Task requirements :: Return only this: the line with "Task: Click the shield icon in Verify now" and all the lines that follow it below, through the final one, exactly as they are.

Records from a data collection ::
......
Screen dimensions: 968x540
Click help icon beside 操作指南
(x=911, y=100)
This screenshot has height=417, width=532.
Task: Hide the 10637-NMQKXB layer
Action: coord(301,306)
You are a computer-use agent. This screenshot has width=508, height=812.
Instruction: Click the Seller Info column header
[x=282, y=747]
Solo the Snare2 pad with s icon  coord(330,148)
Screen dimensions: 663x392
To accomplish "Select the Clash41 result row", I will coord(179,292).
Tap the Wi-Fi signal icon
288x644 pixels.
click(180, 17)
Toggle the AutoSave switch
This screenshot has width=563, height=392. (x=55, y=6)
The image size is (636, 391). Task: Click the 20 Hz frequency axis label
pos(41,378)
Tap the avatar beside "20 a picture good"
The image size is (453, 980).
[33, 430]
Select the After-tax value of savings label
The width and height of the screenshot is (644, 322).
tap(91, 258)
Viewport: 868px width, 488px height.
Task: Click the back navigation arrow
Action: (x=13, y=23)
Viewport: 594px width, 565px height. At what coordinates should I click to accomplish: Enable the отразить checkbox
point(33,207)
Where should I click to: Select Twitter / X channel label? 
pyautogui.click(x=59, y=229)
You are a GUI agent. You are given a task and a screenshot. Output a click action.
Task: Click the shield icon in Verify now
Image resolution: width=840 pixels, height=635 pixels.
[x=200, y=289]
......
Solved problem ::
Task: Click the shield icon in Verify now
Image resolution: width=840 pixels, height=635 pixels.
[x=200, y=289]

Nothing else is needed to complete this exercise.